LABORATORY DATA:  CBC: White cell count 5.2. H&H 12.4 and 35.6. Platelet count 156,000. Chemistries: BUN 17, creatinine 0.8. Liver function tests: AST 18 and ALT 43.

DIAGNOSTIC STUDIES:  CT of the brain: Stable noncontrast CT of the brain showing old infarct at the left basal ganglion and left periventricular region and mild periventricular white matter changes. No intracerebral or extracerebral bleed. No evidence of mass effect or midline shift. MRI has been done. Results are not available at this time.

ASSESSMENT AND PLAN:
1.  A (XX)-year-old female with known history of systemic lupus erythematosus, antiphospholipid syndrome, on Cytoxan 100 mg a day and prednisone 5 mg twice a day. We will be getting some baseline laboratory studies on her, basically to evaluate her for the lupus activity and also as a safety check for the chemotherapy medications that she is on.
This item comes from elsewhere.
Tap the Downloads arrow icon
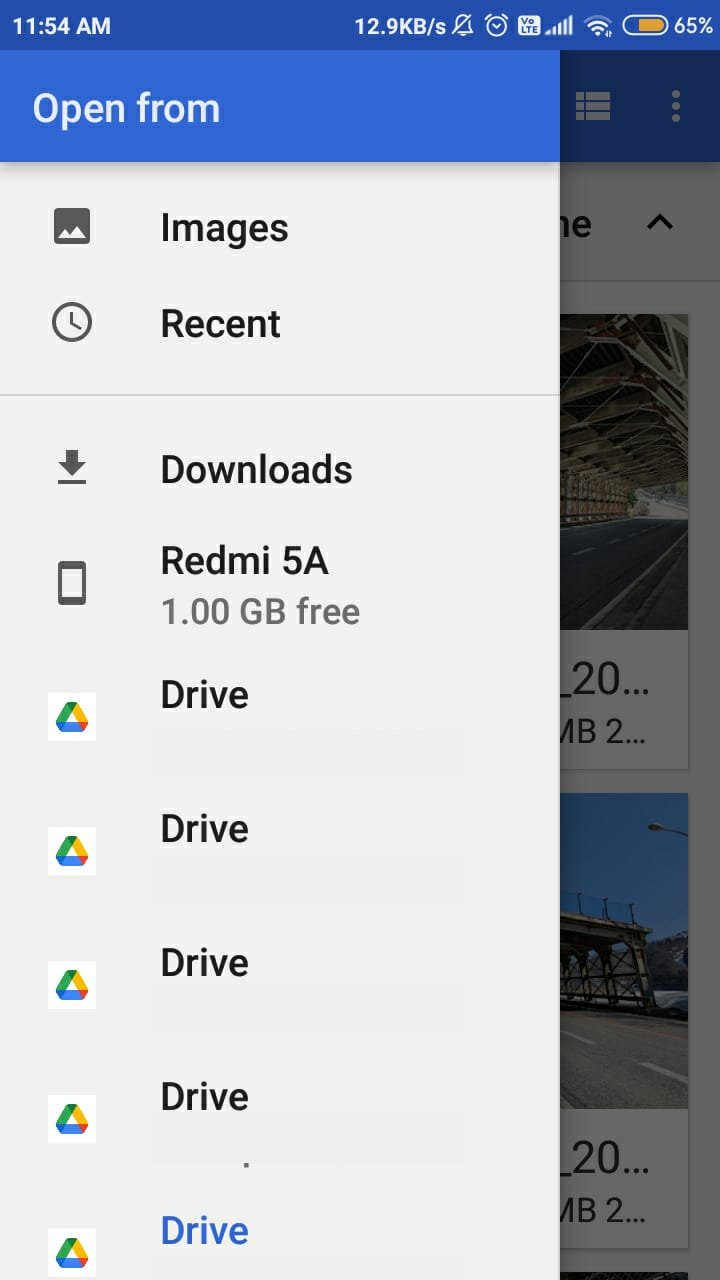This screenshot has height=1280, width=720. [x=72, y=468]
2.  Headache and dizziness. She has been evaluated by Neurology. CAT scan did not show much. She has had MRI done, results are still pending. She is being followed by Neurology.
3.  Motor weakness, which is a chronic problem, but she seems to be recovering. The patient had alopecia in the past because of the lupus, which seems to have resolved.
4.  Hypertension and other medical problems.
5.  Cushing’s, which is drug induced. We are trying to gradually taper her off the prednisone. Depending upon her laboratory results, we will go further down on the steroids.